Walgreen Co. will report first-quarter earnings for fiscal 2013 on Friday, and analysts will be looking for more signs that the nation's largest drugstore chain is repairing its revenue after a temporary business split with Express Scripts Holding Co.
WHAT TO WATCH FOR: Walgreen, based in Deerfield, Ill., has seen its revenue slump through 2012 after starting the year stuck in a contract squabble with Express Scripts, the nation's largest pharmacy benefits manager.
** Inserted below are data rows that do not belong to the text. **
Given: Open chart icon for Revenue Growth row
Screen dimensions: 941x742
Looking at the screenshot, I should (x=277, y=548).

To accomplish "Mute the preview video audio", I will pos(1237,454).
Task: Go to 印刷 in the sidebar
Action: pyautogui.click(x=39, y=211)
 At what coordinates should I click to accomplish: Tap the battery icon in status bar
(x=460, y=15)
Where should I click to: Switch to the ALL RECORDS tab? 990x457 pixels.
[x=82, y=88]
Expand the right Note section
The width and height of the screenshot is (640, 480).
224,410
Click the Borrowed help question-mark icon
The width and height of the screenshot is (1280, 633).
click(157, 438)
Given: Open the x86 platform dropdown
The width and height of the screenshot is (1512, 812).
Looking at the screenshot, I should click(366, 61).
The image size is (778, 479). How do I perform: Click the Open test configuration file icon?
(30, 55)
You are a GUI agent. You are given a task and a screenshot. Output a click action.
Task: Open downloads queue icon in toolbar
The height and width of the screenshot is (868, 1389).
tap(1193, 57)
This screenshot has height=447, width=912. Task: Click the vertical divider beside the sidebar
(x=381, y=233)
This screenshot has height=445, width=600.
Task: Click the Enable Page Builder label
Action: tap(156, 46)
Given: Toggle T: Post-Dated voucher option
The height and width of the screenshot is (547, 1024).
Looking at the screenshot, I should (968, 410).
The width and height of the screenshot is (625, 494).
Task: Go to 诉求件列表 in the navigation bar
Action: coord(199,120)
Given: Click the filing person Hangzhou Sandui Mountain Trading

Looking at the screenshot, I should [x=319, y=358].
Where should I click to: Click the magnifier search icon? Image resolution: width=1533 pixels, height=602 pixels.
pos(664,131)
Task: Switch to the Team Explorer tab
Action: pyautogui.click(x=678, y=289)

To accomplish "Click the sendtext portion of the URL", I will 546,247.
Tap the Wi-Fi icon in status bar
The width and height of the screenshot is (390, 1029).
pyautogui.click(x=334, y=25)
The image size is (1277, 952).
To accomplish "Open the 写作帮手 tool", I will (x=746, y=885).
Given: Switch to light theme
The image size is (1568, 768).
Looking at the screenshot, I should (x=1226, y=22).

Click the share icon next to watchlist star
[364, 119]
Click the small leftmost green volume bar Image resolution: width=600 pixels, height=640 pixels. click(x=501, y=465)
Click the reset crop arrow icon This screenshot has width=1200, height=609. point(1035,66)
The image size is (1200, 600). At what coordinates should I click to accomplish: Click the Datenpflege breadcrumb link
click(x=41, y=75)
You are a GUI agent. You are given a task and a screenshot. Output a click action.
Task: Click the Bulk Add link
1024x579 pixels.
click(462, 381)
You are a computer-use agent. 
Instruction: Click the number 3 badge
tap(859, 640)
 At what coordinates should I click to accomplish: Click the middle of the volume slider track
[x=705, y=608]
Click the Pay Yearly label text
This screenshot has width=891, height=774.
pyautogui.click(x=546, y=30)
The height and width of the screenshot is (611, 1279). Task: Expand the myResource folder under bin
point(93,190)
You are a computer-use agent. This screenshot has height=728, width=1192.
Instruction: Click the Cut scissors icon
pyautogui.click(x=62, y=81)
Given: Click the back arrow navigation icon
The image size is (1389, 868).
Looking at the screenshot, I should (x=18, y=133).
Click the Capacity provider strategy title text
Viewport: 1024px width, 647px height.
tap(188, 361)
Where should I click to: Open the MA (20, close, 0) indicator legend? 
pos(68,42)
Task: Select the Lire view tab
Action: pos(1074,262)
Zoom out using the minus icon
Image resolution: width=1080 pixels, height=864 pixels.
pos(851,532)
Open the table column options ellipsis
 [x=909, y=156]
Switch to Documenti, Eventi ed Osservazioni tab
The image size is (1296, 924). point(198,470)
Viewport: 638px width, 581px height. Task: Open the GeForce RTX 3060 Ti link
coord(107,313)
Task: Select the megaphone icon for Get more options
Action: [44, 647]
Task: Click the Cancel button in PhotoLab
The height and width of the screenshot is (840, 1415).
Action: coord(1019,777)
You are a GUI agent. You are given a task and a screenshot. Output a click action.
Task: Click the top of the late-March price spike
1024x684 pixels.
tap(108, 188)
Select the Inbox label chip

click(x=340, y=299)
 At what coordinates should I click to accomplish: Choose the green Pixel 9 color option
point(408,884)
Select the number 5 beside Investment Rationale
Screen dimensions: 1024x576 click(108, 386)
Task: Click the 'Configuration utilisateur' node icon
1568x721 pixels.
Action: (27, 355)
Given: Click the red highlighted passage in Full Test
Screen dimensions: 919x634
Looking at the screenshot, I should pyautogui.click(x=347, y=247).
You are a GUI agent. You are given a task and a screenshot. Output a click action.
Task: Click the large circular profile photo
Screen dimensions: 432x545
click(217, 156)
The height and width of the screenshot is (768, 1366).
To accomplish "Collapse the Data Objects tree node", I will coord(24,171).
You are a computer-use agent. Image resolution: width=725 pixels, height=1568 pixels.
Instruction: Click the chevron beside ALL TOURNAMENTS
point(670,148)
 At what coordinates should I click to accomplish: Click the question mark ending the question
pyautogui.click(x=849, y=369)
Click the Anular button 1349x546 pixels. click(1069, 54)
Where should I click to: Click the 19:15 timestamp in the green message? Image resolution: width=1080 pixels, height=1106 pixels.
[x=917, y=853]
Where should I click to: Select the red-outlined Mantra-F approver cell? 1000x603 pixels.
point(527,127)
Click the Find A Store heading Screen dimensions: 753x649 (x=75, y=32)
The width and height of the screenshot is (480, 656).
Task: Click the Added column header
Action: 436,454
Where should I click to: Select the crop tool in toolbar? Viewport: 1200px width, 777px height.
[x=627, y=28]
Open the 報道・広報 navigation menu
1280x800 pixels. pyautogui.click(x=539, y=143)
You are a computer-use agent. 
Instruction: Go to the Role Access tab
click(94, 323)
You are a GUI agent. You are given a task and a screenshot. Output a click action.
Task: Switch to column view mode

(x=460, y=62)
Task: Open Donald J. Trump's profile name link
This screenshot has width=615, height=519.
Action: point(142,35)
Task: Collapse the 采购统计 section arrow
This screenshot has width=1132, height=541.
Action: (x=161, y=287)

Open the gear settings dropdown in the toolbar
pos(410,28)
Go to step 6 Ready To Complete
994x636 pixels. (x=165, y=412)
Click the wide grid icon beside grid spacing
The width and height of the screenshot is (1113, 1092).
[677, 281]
The companies had let a contract between them expire in December, and they didn't start a new agreement until September. The split meant many Express Scripts customers took their prescriptions to new drugstores. Walgreen is trying to bring as many of these customers back to its store as it can. Earlier this year, it announced a $25 gift card for customers who transfer prescriptions back to Walgreen.
However, competitors like CVS Caremark Corp. and Rite Aid Corp. are trying to keep the new business, and Citi analyst Deborah L. Weinswig said in a recent research note she forecasts that Walgreen will recapture just 20 percent of the prescriptions it lost.
Other analysts note that the number of prescriptions filled at Walgreen stores has been improving the past several months, a sign that Walgreen is having success.
Analysts also expect Walgreen's earnings to be helped by an increase in generic drugs. Generic equivalents to brand-name drugs help drugstore profitability because they come with a wider margin between the cost for the pharmacy to purchase the drugs and the reimbursement it receives.
But generic drugs also squeeze drugstore revenue.
Walgreen closed hundreds of stores temporarily in October when Superstorm Sandy hit the East Coast. That also may hurt the company's performance.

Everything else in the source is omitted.